He chose … poorly.

Some days you just can’t get anything right.  For one soldier, that included deciding where to be tried and what to plead.

He-chose-poorly-2-1

On 1 February 2010 a private in the Trinidad and Tobago Regiment absconded from his base without a pass.  This and associated matters resulted in thirteen charges of “acting in a manner unbecoming of an officer”.

The soldier could elect to be tried summarily by his commanding officer, where he would have faced a maximum penalty of 42 days imprisonment.  On his first appearance before Judge Advocate Roach he pleaded not guilty and elected to face a Court Martial.  Before the Court Martial he changed his plea to guilty.  He was sentenced to 120 days imprisonment.

Ramanan v Ali (2010), Trinidad Express, 23 August 2010.

A castle is a castle

A man’s (mobile) home is his castle.

castle
Image from here

On 5 June 2016 Martin Keenan, a 20 year old resident of a caravan park in Dublin, came home to find two strangers in the bedroom of his mobile home.  One of the intruders was an unarmed 33 year old, Wesley Mooney.  There was a confrontation between the two men in which Mooney was stabbed with half of a pair of garden shears, sustaining fatal injuries.  Keenan was charged with murder.

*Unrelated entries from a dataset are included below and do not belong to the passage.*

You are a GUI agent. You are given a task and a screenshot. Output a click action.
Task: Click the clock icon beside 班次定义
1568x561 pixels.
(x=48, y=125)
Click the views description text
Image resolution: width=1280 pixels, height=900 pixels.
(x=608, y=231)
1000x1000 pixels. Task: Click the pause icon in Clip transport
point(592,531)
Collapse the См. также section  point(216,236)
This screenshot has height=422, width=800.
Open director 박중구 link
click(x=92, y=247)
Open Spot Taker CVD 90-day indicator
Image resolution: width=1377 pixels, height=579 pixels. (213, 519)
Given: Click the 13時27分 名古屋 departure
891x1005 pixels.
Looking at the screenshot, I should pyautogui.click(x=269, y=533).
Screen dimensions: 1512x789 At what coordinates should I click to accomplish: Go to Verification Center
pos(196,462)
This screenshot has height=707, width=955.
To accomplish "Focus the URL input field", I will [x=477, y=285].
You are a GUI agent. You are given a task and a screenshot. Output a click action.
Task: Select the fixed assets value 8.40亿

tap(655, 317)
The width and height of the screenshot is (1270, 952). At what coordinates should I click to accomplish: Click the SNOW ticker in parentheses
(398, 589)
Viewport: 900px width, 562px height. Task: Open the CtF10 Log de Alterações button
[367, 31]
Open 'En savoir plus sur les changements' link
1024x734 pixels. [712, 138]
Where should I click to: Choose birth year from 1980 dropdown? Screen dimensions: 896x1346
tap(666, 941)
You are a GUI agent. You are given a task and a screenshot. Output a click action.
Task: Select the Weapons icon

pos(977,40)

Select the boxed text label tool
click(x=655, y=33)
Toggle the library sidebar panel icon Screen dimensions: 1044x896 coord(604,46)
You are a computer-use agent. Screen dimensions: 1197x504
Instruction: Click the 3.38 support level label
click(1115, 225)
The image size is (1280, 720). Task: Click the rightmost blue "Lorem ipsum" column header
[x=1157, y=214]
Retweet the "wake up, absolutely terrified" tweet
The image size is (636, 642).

Keenan was tried in Ireland’s Central Criminal Court before Butler J and a jury.  He relied on the Criminal Law (Defence and the Dwelling) Act 2011 (Ire.) §2(1) which states that –

it shall not be an offence for … a person who is a lawful occupant in a dwelling, to use force against another person … where … he or she believes the other person has entered …  the dwelling as a trespasser for the purpose of committing a criminal act, and … the force used is only such as is reasonable in the circumstances as he … believes them to be … to protect himself … or another person present in the dwelling from injury, assault, detention or death caused by a criminal act

Butler J advised the jury that the 2011 Act had clarified that the homeowner was no longer obliged to retreat from confrontation.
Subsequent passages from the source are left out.